Lord Justice Thomas acknowledged that while the SFO may discuss plea agreements with the defendant, it was in the interests of transparency, particularly in relation to the crime of corruption, to scrutinize the plea in open court.

The court stated that corruption of foreign government officials was at the “top end of serious corporate offending both in terms of culpability and harm” and that the settlement reached in this case was inadequate. Despite this, the agreement was allowed to stand, but only on the particular facts of the case.

The approach of the English judiciary to corporate corruption

In Innospec, Thomas LJ indicated criminal sanctions would be the most appropriate penalty in cases of serious corruption:

“It will rarely be appropriate for criminal conduct by a company to be dealt with by a civil recovery order… It is of the greatest public interest that the serious criminality of any, including companies, who engage in the corruption of foreign governments, is made patent for all to see by the imposition of criminal and not civil sanctions.”

In April 2010 Robert John Dougall a former executive of Depuy International Limited, a health equipment manufacturer owned by Johnson & Johnson, pleaded guilty to involvement in corrupt payments of around $4.5 million. Mr Dougall was sentenced to 12 months’ imprisonment despite a recommendation from the SFO that he be spared jail in return for his full cooperation. The Court of Appeal later suspended his sentence acknowledging that Mr Dougall deserved leniency but emphasized that his case was on the borderline between immediate and suspended imprisonment.

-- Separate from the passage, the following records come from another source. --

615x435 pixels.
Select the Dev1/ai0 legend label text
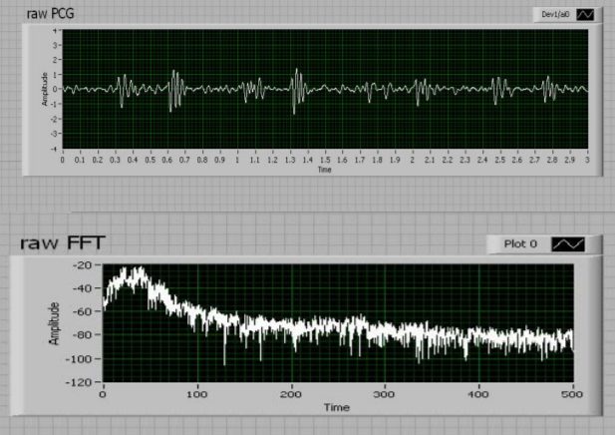(x=554, y=15)
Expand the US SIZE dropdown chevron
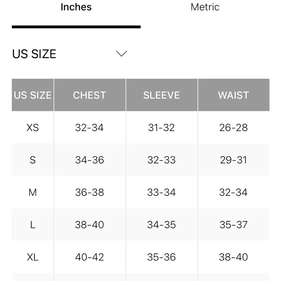Viewport: 281px width, 281px height. point(121,54)
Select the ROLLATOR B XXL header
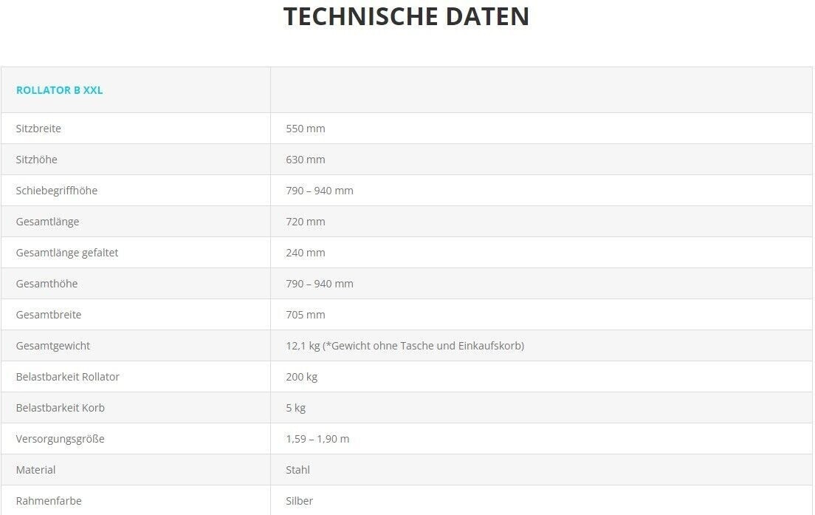The height and width of the screenshot is (515, 815). click(59, 90)
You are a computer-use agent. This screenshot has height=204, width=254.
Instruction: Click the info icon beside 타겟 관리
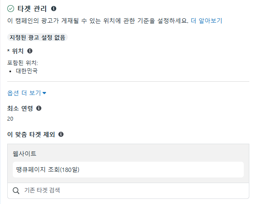pyautogui.click(x=54, y=9)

In October 2010, Julian Messent, former CEO of PWS Insurance, was sentenced to 21 months’ imprisonment, ordered to pay £100,000 in compensation and disqualified from being a company director for 5 years. The corruption involved 41 payments to three officials in Costa Rica totaling approximately $2 million.

In February 2010, BAE Systems reached a settlement as part of a global agreement with the SFO and US DoJ concerning contracts in a number of countries. The settlement with the SFO related to a contract involving the sale of a radar system to the Government of Tanzania. Under the settlement BAE agreed to make an ex-gratia payment for the benefit of the people of Tanzania of £30 million. The agreement was subject to court approval and in late December 2010 the Court fined BAE Systems Plc £500,000 after the company admitted that it had failed to keep adequate accounting records. The company also was ordered to pay £225,000 costs to the SFO. Despite the seriousness of the circumstances, in this case the court decided not impose a higher penalty as the SFO and BAE had agreed that any fine would be deducted from the £30m payout to Tanzania and the offense before the court was an accounting offense, not corruption.

Even though companies and individuals may be able to deal with prosecutors, they cannot be certain the extent to which cooperation will earn credit with the court, though it seems certain a failure to assist will result in greater penalties. The cases above are the result of increasingly aggressive anti-corruption policies by the authorities in the UK and the US, and companies operating internationally should work to ensure compliance with both the FCPA and the Bribery Act 2010.

Managing Risk

There are several important risk management steps companies should take to ensure they are ready for the Act’s implementation. In deciding whether to prosecute, the SFO have stated they will consider whether a business has implemented a rigorous anti-bribery policy, and has adequate procedures in place. Indeed, the SFO’s message is unmistakable: companies must have in place a clear, written, anti-bribery policy. However, this alone may not be enough. Companies need to be able to demonstrate that they have in place a policy which is current and effective and compliant with the UK guidelines. They also need to be able to provide evidence that there exists a corporate culture completely opposed to corruption.